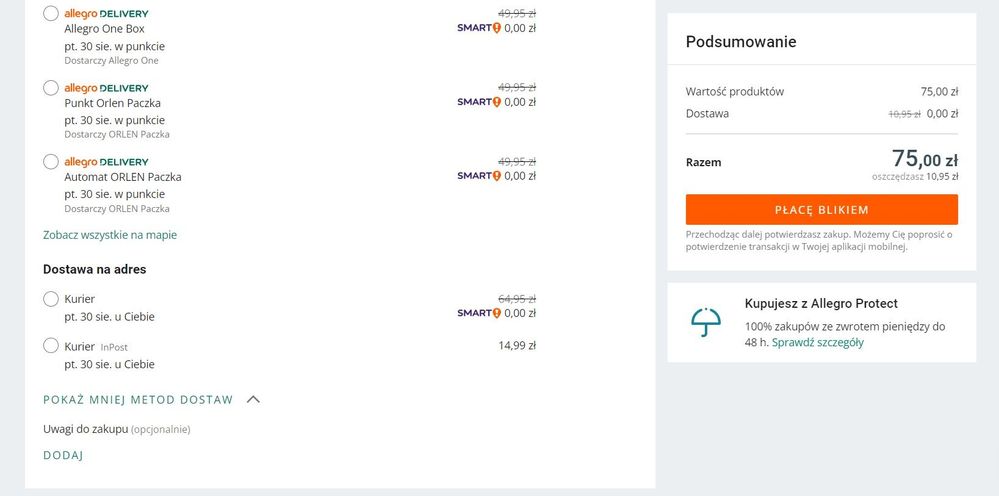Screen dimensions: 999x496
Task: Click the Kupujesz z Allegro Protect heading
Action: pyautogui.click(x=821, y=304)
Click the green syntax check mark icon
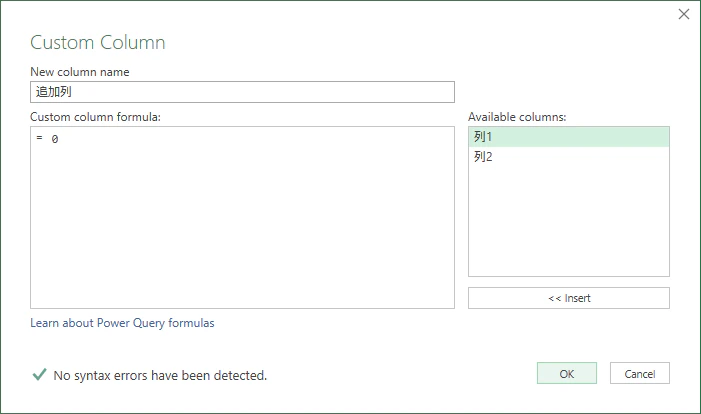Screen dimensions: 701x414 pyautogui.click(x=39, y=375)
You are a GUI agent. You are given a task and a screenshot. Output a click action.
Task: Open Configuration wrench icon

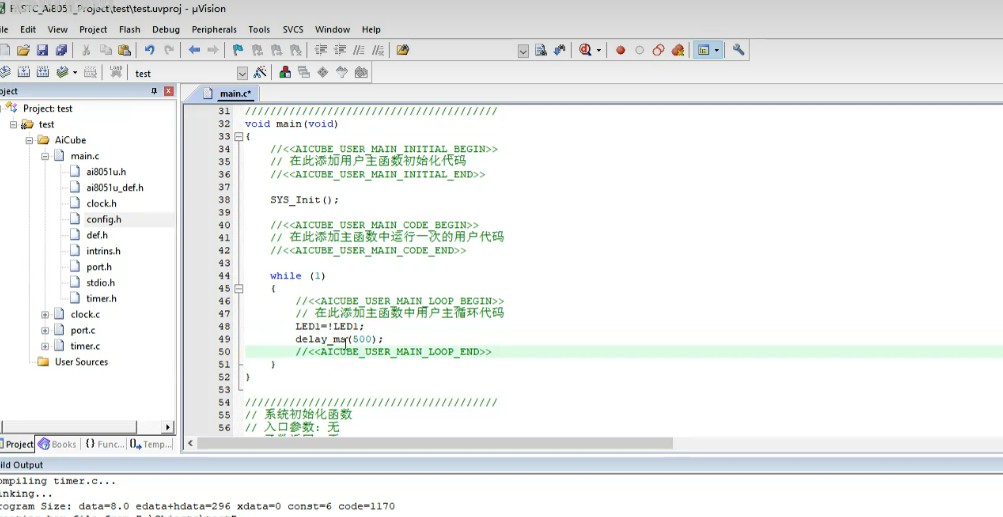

## TASK TO COMPLETE
This task calls for restating, word for word, each line from the line holding "You are a GUI" through the end of the material, pictures left out.

## OUTPUT BELOW
You are a GUI agent. You are given a task and a screenshot. Output a click action.
Task: Open Configuration wrench icon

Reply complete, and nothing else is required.